BEN FELLER, Associated Press Writer
WASHINGTON (AP) — You say it’s your birthday.
It’s my birthday, too.
And so it went at the White House on Tuesday.
On the day he turned 48, President Barack Obama decided to splash a little celebration on someone with whom he shares the birthday: legendary White House correspondent Helen Thomas, now a columnist with Hearst Newspapers. She turned 89 on Tuesday.
Obama emerged unannounced in the White House briefing room where Thomas sat in the front-row seat reserved in her name. He led the room full of reporters in singing “Happy Birthday to You,” gave a plate full of cupcakes to Thomas, watched her blow out one lit candle and sat down next to her to share a smiling photo.
The president said Thomas wished for peace and no prejudice in the world and — working in a plug for his agenda — a health care reform bill.
And then he left without taking questions about his own birthday plans or anything else.
Obama had just spent lunch with almost the entire Democratic Senate caucus. Leaders emerged promising to deliver the health care bill Obama wants.
“We’re ready to take on the world,” Sen.
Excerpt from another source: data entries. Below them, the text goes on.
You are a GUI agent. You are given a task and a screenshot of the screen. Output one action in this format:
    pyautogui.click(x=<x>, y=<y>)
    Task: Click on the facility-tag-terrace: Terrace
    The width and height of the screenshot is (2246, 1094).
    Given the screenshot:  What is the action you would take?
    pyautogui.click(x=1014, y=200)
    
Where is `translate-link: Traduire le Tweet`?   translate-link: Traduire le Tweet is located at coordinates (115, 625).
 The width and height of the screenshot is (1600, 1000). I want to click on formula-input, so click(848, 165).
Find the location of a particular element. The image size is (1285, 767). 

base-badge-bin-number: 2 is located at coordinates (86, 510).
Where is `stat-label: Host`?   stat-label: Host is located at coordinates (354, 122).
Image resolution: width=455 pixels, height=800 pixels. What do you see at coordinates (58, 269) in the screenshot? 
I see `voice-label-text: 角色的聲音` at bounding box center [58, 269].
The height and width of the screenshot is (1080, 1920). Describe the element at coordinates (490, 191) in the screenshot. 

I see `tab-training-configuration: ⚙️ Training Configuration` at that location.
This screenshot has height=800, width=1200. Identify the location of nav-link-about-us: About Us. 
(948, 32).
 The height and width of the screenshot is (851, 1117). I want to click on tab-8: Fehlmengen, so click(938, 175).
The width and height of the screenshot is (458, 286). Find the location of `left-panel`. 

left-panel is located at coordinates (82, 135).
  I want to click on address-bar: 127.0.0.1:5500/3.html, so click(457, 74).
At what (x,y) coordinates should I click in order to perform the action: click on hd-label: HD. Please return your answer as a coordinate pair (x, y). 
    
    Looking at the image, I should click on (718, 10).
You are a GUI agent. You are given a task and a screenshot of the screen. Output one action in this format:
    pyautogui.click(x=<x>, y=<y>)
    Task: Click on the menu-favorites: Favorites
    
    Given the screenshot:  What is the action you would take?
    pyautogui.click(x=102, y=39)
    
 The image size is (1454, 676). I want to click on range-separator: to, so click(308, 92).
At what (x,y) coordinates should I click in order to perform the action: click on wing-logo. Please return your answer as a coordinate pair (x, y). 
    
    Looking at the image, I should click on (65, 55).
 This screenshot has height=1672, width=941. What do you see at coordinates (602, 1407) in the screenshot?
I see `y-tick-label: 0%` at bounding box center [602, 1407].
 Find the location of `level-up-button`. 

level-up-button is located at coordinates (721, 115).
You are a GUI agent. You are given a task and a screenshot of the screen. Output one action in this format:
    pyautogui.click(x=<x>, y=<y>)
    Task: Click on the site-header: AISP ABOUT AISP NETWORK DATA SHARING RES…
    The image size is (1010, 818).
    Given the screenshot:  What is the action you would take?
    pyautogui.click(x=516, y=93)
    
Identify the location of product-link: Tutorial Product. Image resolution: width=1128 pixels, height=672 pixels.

Harry Reid said, offering a glowing assessment of Obama’s pep talk.
The president was born in 1961 in Hawaii, a fact state officials have confirmed again and again to address claims of so-called “birthers” who say the president was actually born outside the United States.
The White House said Obama did much of his birthday celebrating over the weekend, hanging with friends and family at Camp David.
But that didn’t stop some school kids on a tour of the White House from trying to get Obama’s attention on the actual birthday itself.
From the steps of the North Portico, they broke out in their own version of “Happy Birthday to You” for the president, and were heard all the way to Pennsylvania Avenue.